(Data records)
= Beginning of Section =

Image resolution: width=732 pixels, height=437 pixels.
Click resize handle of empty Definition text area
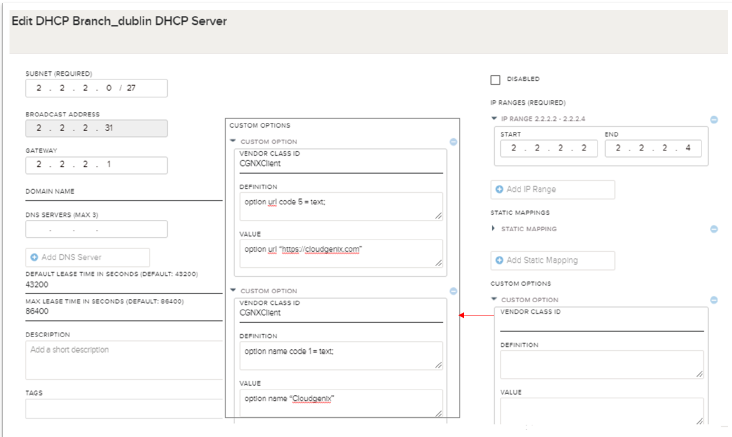(x=698, y=373)
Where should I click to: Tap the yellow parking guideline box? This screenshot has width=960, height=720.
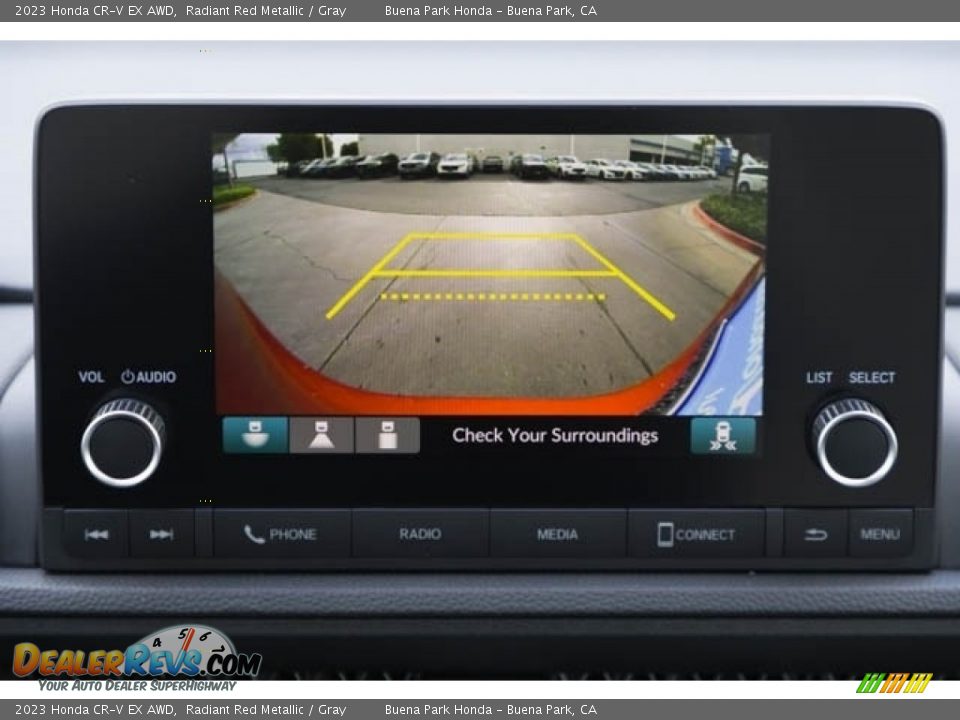point(495,255)
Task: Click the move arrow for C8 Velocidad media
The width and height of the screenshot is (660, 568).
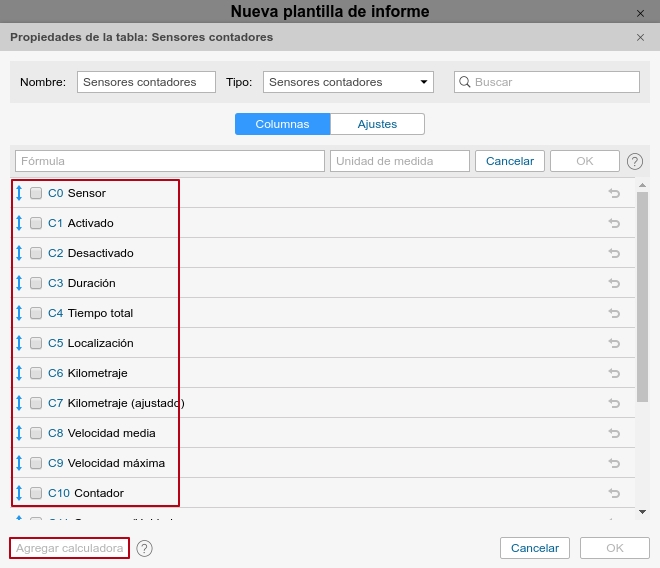Action: pyautogui.click(x=19, y=433)
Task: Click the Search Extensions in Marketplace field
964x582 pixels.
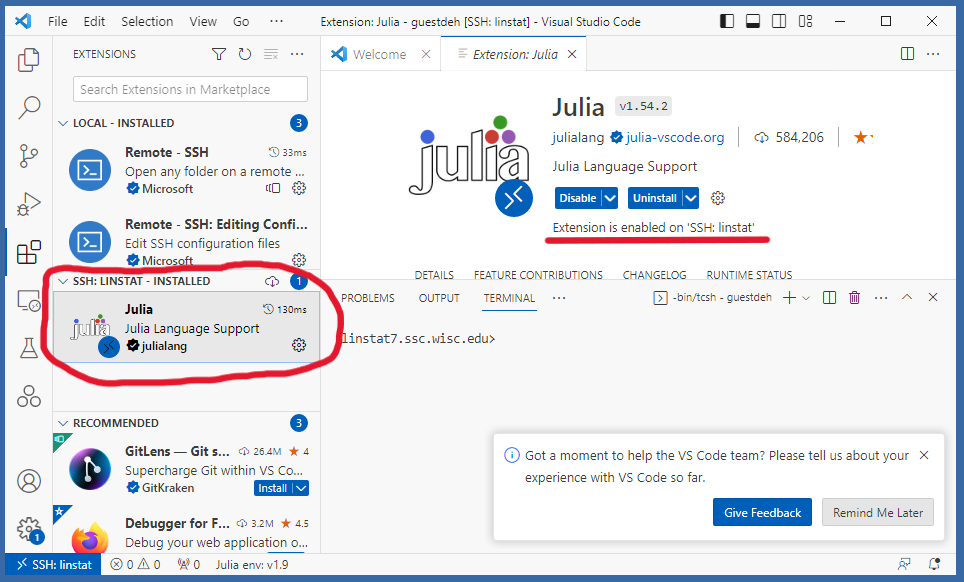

= End of Section =

◆ Activity
In the records above, find the line with "Task: Click the Search" and copy from it through the last line exactly, without the pictures.

◆ Exercise output
Task: Click the Search Extensions in Marketplace field
964x582 pixels.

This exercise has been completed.